Anschließend ist er mit dem Wagen zum Ende des Blocks und weiter um die Ecke gefahren und dann zurückgelaufen. Nachdem er das Mädchen aufgehängt hatte, hat er sich hinter Tates Garage auf die Lauer gelegt, um auf seine Reaktion zu warten. Von seinem Blickwinkel aus kann er ihn zwar nicht sehen, aber er kann ihn hören, kann hören, wie er telefoniert. Dann ist es plötzlich still, und es ertönt ein Würgegeräusch. Adrian wird davon schlecht, und für einen schrecklichen Moment glaubt er, dass er sich ebenfalls übergeben muss. Er atmet tief ein und hält die Luft an, und schon geht es ihm besser.

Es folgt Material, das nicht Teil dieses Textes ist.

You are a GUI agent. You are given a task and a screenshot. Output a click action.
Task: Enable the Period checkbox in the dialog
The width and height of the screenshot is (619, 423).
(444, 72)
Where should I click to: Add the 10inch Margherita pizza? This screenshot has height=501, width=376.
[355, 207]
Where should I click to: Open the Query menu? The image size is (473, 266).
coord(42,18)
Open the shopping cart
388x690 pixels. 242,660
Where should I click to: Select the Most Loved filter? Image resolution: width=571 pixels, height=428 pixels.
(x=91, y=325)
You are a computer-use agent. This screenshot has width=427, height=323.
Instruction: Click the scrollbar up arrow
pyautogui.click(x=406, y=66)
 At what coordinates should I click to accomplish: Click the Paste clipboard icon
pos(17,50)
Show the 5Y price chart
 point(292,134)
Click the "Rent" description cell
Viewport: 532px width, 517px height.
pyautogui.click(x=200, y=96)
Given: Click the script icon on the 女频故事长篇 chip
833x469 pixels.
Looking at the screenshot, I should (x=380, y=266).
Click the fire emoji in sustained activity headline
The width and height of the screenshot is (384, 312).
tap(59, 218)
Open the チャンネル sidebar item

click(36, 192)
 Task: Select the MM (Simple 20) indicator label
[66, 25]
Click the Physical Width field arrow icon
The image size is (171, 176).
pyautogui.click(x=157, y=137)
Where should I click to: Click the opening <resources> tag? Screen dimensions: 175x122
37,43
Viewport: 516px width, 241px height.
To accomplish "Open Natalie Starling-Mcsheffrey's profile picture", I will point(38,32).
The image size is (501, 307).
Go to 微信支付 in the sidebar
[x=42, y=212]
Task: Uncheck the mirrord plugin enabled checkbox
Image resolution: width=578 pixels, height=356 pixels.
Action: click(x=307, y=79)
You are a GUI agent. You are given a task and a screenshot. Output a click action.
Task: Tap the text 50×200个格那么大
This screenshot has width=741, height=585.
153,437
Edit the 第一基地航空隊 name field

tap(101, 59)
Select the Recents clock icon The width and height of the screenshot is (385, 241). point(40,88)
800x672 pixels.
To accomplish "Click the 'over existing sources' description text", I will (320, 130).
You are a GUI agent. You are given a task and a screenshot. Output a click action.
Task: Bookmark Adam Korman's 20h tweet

Er geht um die Garage und weiter hinter dem Haus entlang, wo er sich gegen die Wand lehnt. Aus dem Esszimmer und dem Küchenfenster fällt Licht auf die Rasenfläche neben ihm. Er kann das Grab der Katze erkennen, aus dem er sie ausgebuddelt hat und in dem sie offensichtlich wieder beerdigt wurde. Er erreicht die nächste Hausecke. Tate hockt neben der Terrasse, das Telefon immer noch in der Hand. Adrian kann die Person am anderen Ende hören, eine blecherne Stimme, die Tate immer wieder fragt, was los ist.
Er ist sich absolut sicher, dass er nicht das geringste Geräusch gemacht hat, trotzdem beschleicht ihn das Gefühl, dass Tate ihn bemerkt hat. Es entsteht eine Pause – nicht länger als eine Sekunde, doch sie kommt ihm wie eine Minute vor –, in der sie beide die Luft anhalten. Tate hat Kotze am Kinn, und sein Gesicht ist schweißgebadet, das Wohnzimmerlicht spiegelt sich darin, in der einen Hand hält er das Telefon und in der anderen …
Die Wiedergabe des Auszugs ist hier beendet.